A study investigated the effects of low-to-moderate levels of maternal alcohol consumption in pregnancy on pregnancy and longer-term offspring outcomes. 24 cohort and two quasi experimental studies were included a the meta analysis.
The study found a limited number of prospective studies specifically addressing the question of whether light maternal alcohol consumption (i.e., up to 32 g/week (or 4 UK units) has any causal effect (adverse or beneficial) on infant and later offspring outcomes and pregnancy outcomes, and, as a result the study identified a paucity of evidence demonstrating a clear detrimental effect, or safe limit, of light alcohol consumption on outcomes.
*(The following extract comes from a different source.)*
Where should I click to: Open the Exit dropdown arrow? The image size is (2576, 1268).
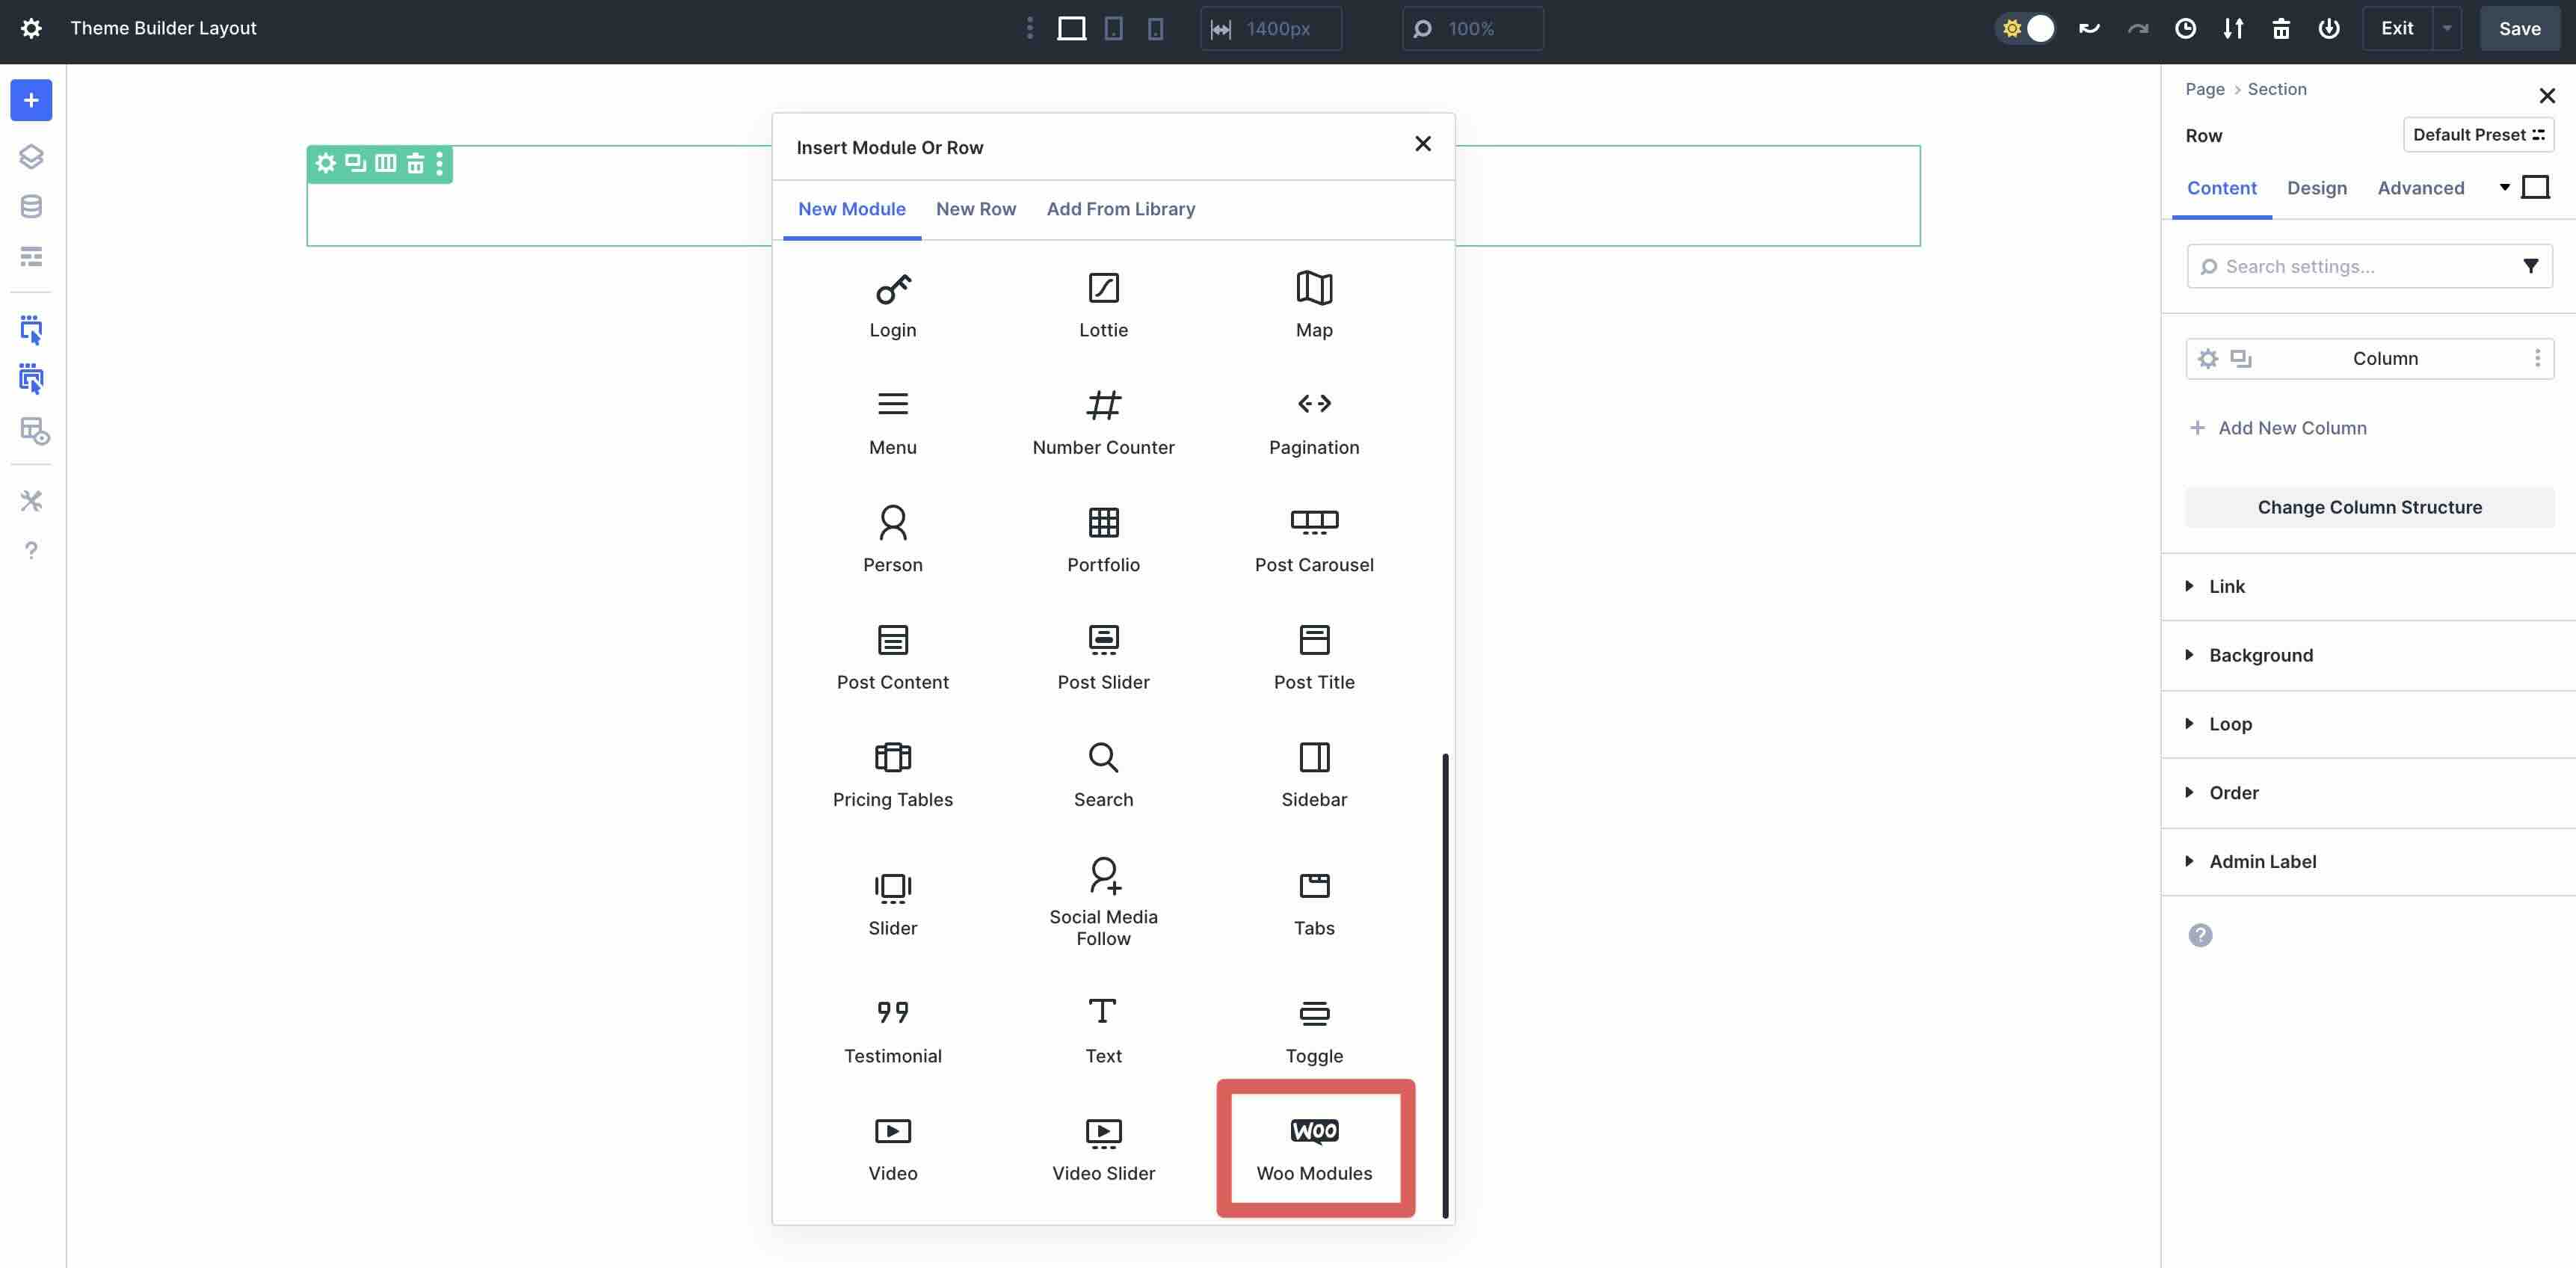point(2446,28)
The researchers did find that the odds of small for gestational age and preterm birth were higher for babies whose mothers consumed up to 32 g/week versus none, but estimates for preterm birth were also compatible with no association: summary OR 1.08, 95% CI (1.02 - 1.14) (seven studies, all estimates were adjusted) OR 1.10, 95% CI (0.95 - 1.28) (nine studies, includes one unadjusted estimates), respectively. The upper limit that researchers chose to examine is that of the current version of the UK National Institute for Health and Care Excellence guidelines.
The authors conclude that evidence of the effects of drinking ≤32 g/week in pregnancy is sparse. As there was some evidence that even light prenatal alcohol consumption is associated with being small for gestational age and preterm delivery, guidance could advise abstention as a precautionary principle but should explain the paucity of evidence
Source: Low alcohol consumption and pregnancy and childhood outcomes: time to change guidelines indicating apparently ‘safe’ levels of alcohol during pregnancy? A systematic review and meta-analyses. L Mamluk, HB Edwards, J Savovi?, et al. BMJ Open Volume 7, Issue 7.